明和町は、2026年度から役場庁舎周辺で複合施設の建設事業に着手する。役場周囲に位置する総面積10・4haの土地を対象とし、造成工事や新施設の建築工事などを行う。来年度に新築する施設の概要や整備方針などを決定し、造成工事の設計業務委託まで進めたい意向を示す。整備方法としてはPPP/PFIの活用なども視野に入れており、官民連携しての建設工事を検討。設計および造成工事などは明和町土地開発公社が主体として進める。
役場庁舎(新里250-1)周辺の南大島地内および新里地内で、明和町役場庁舎西地区造成事業を推進する。同地区では、25年12月に近隣商業地域へと地区計画の編入手続きが完了し、造成工事などに向けて用地の取得を進めている現況。同地区の測量業務は24年12月に技研コンサル(前橋市)が受託した。
役場庁舎と隣接する10・4haの土地へ、サテライトオフィスなどが入る複合施設の建設工事を計画する。土地の現況は主に田畑となる。
造成工事などは町を主体として進め、建物の建設工事および施設運営などは民間企業が行っていく見通し。設計の委託および造成工事については分割して実施するか、公募型プロポーザルなどにより一括しての発注なども含め視野に入れて検討を進める。
現在は企業誘致に向けて明和町土地開発公社が複数企業と交渉を進めており、建設する建物の規模や概要などについて詳細を詰める。新施設の規模に合わせて造成工事の概要や整備スケジュールなどを決定し、民間と連携した施設整備を予定。現段階では新施設の概要は未定としているが、複数のテナントが入居できるよう、高層階で数棟が連立した建物規模となる見込み。また、地区施設の整備方針としては、開発行為に伴う雨水の流出増に対応した貯留施設の整備から、開発規模に応じた排水対策を講じる予定。このほか、敷地内には極力植栽を行い、地区の緑化に努める。

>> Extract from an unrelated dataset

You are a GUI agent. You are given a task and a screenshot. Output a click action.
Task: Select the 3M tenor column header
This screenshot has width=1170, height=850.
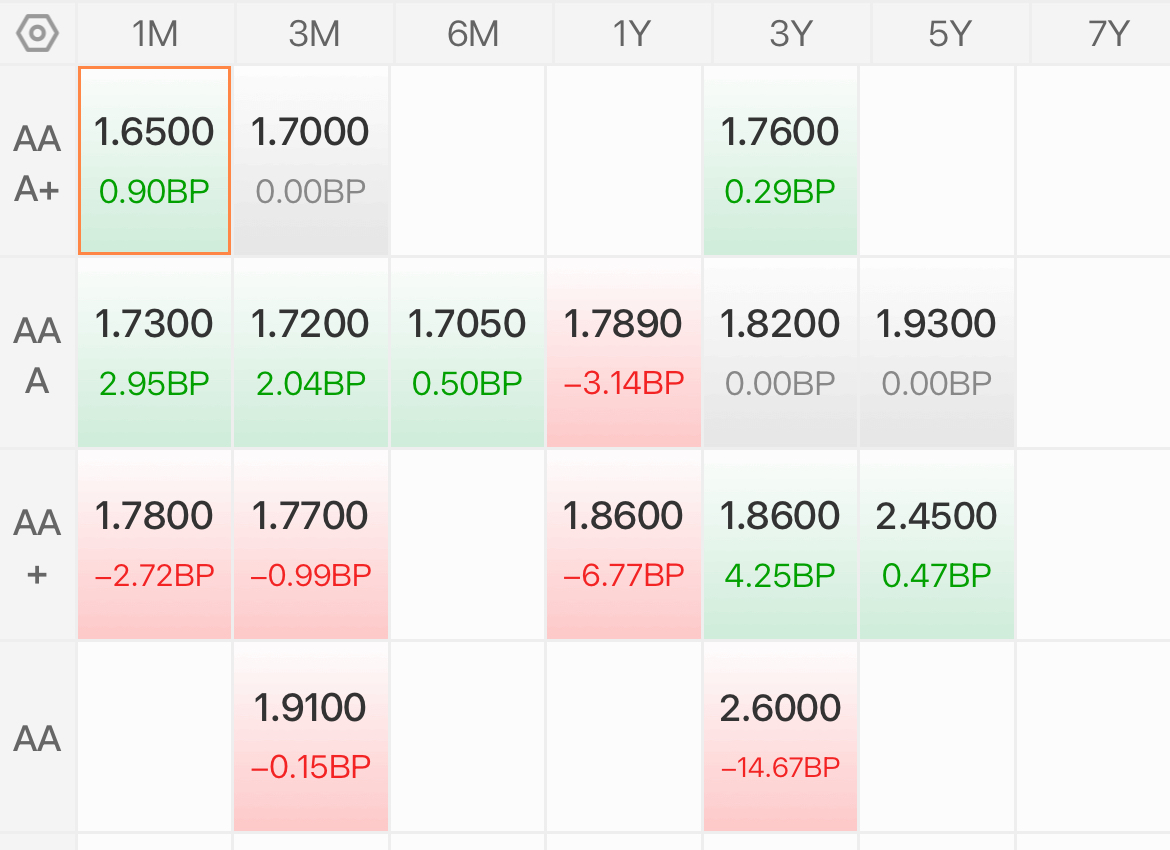click(314, 34)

同地区は、東武伊勢崎線川俣駅の北東500mに位置し、明和町役場庁舎やふるさと産業文化館などの公共施設が集積する町の中心部となる。町の都市計画マスタープランでは、町内外から人々が集い交流する場としてにぎわいのあるまちづくりを進めていく中心拠点として位置付ける。町の中心拠点として、調和のとれた市街地環境を形成するため、研究関連などの業務施設からサービス施設や事務所などを適切に配置し、健全でゆとりある産業業務地にふさわしい土地利用を目的に、造成事業を計画した。